### [DATA RECORDS]
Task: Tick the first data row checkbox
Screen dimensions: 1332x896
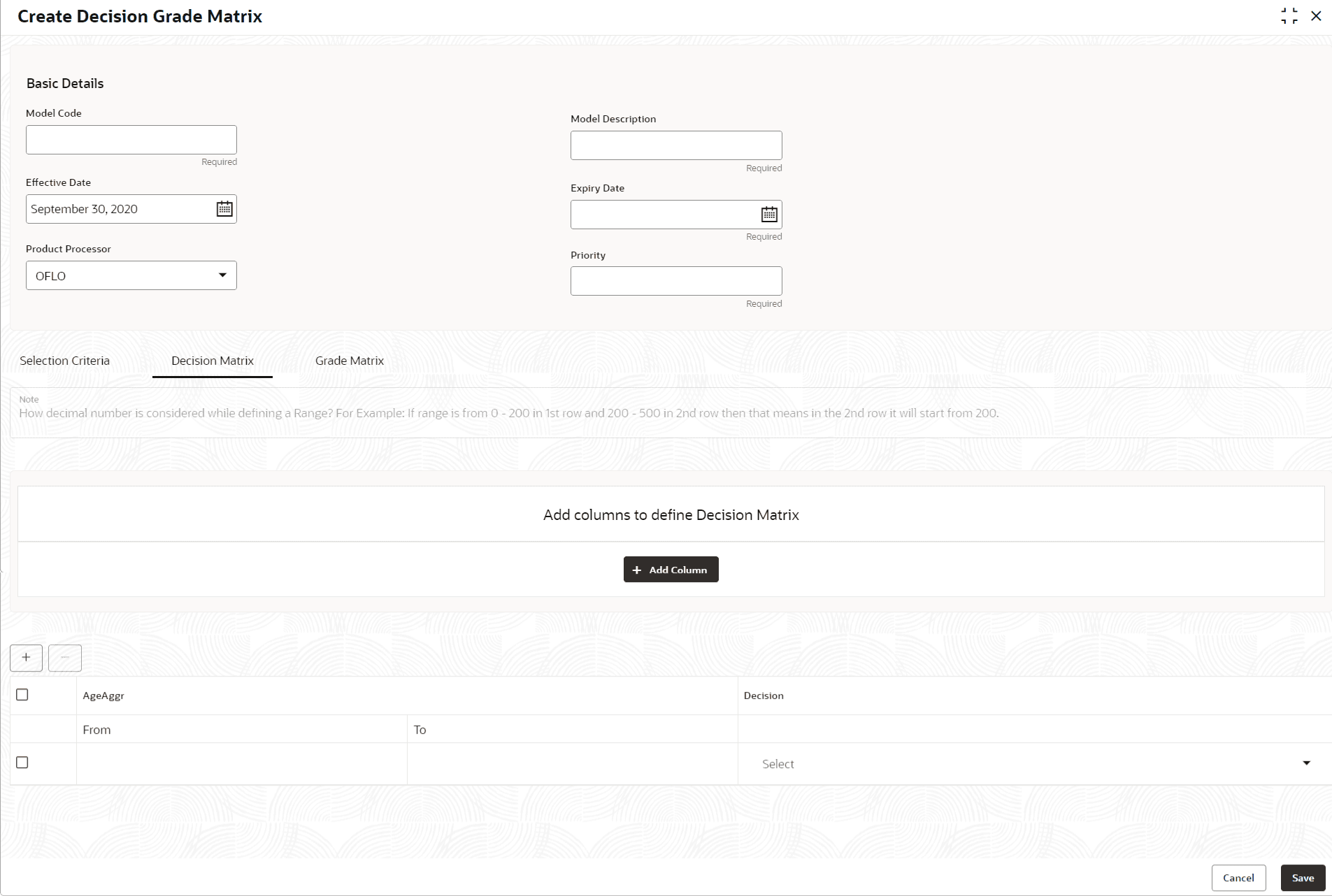Action: click(x=22, y=763)
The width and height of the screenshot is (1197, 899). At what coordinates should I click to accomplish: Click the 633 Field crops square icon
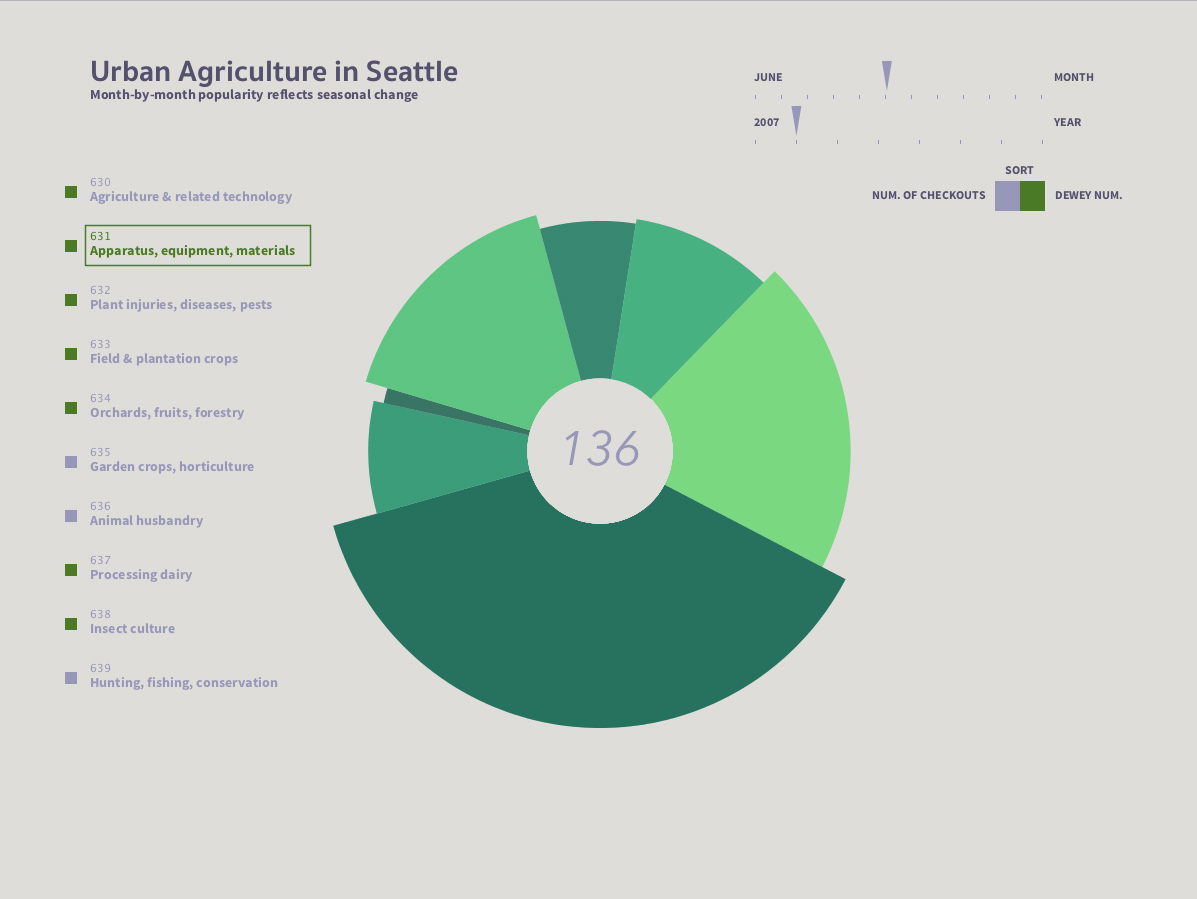tap(71, 354)
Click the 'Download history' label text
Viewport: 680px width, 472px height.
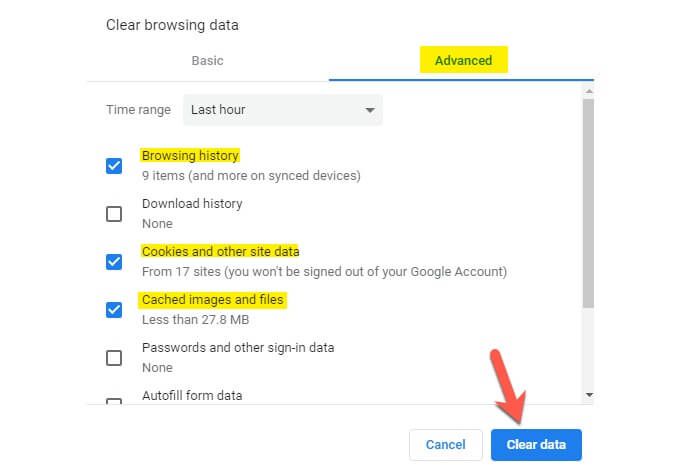click(192, 204)
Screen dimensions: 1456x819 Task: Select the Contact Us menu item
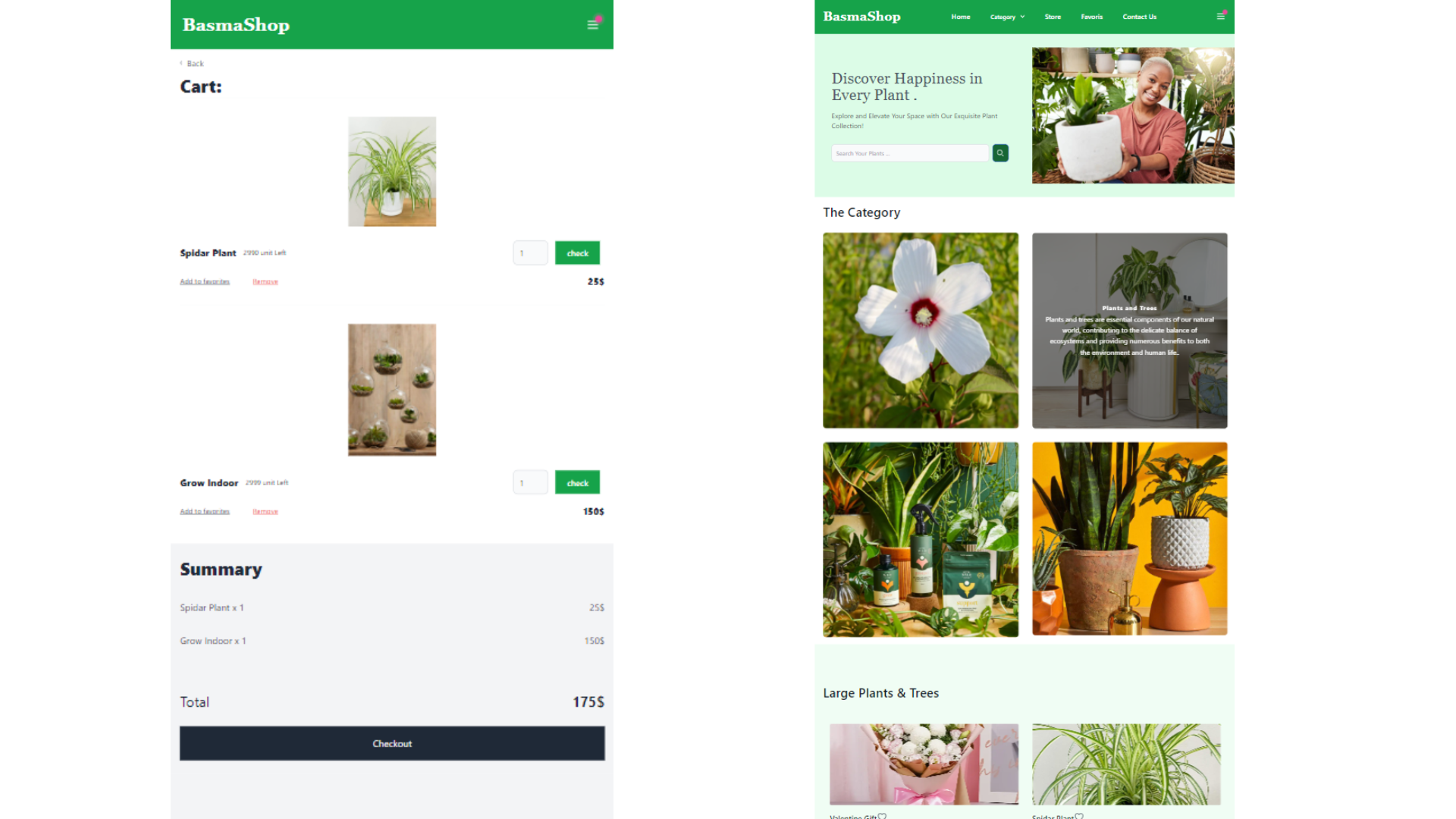(x=1139, y=17)
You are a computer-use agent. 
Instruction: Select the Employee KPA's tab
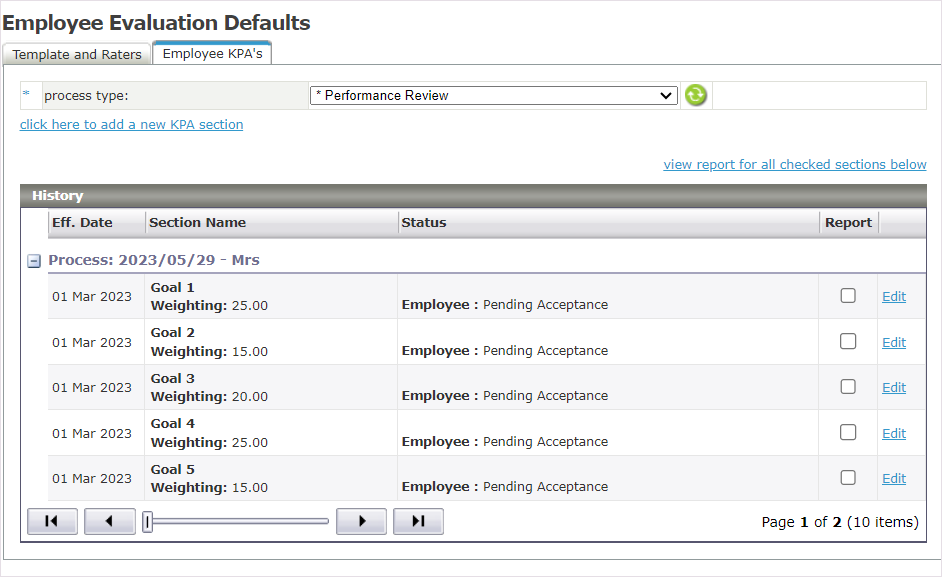point(212,54)
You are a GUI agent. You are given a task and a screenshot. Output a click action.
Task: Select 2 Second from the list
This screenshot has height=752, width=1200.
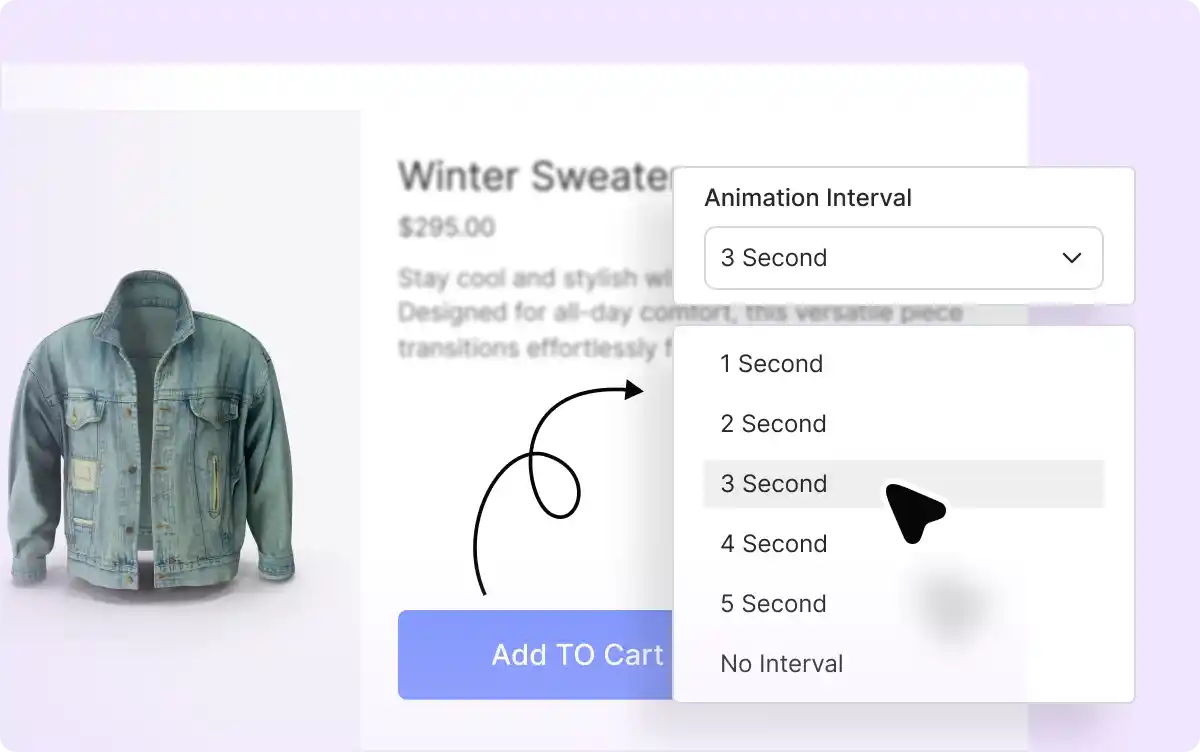903,424
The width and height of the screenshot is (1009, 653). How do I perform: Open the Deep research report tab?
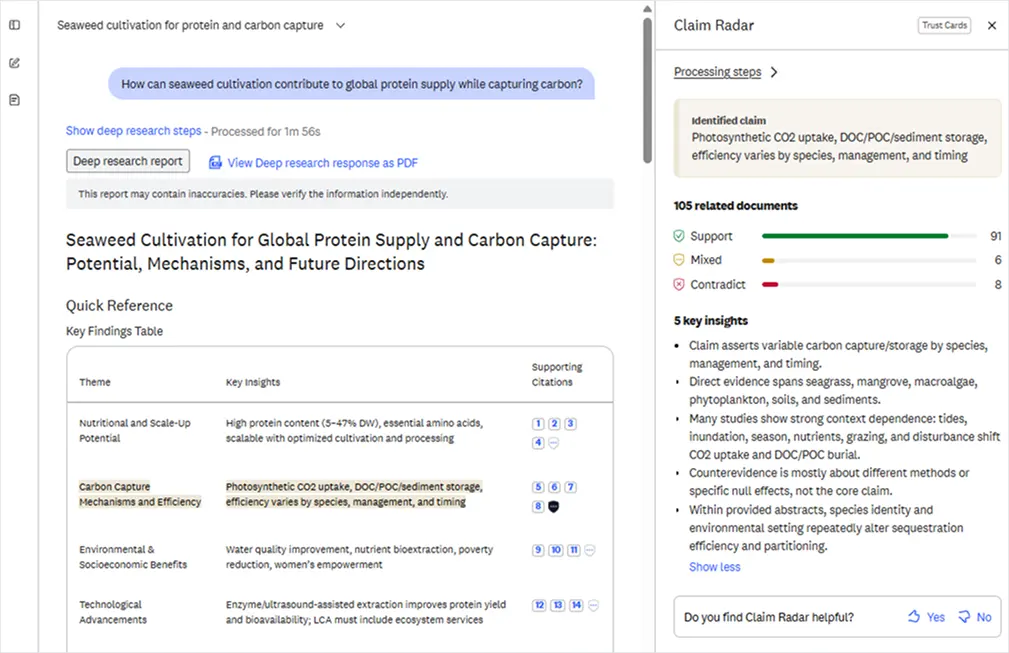point(128,161)
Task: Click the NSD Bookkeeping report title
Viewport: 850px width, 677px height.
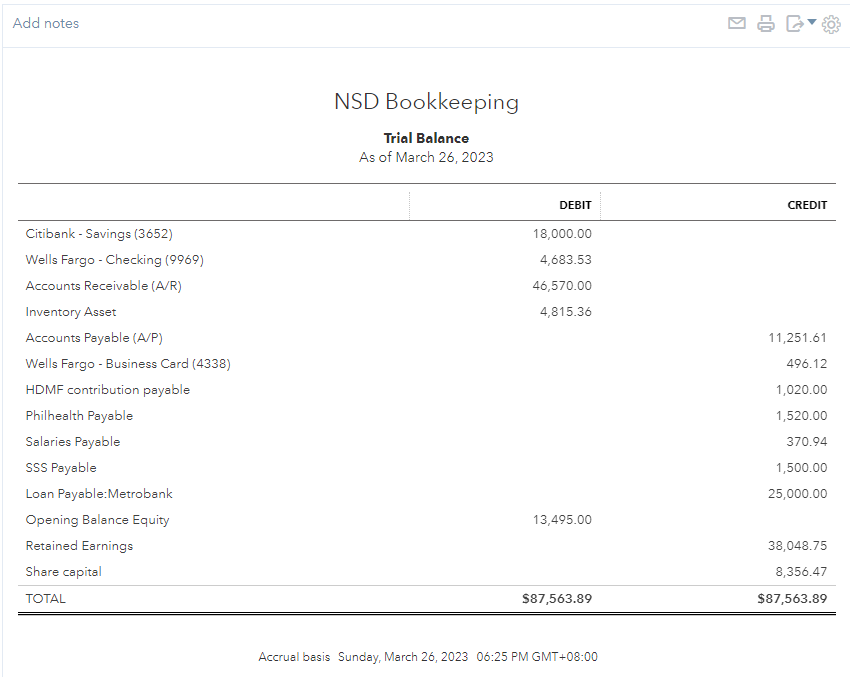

### [WHAT TO PRODUCE]
Looking at the listing above, which lines run from the one containing "Click the 'Download history' label text" through the one containing "You are a GUI"? Print exactly those, ends included, pictures excluded.

### [TASK SOLUTION]
Click the 'Download history' label text
Viewport: 680px width, 472px height.
click(192, 204)
Screen dimensions: 1456x819 Task: Select the Contact Us menu item
(x=1139, y=17)
You are a computer-use agent. 
Instruction: Select the Employee KPA's tab
point(212,54)
You are a GUI agent. You are given a task and a screenshot. Output a click action.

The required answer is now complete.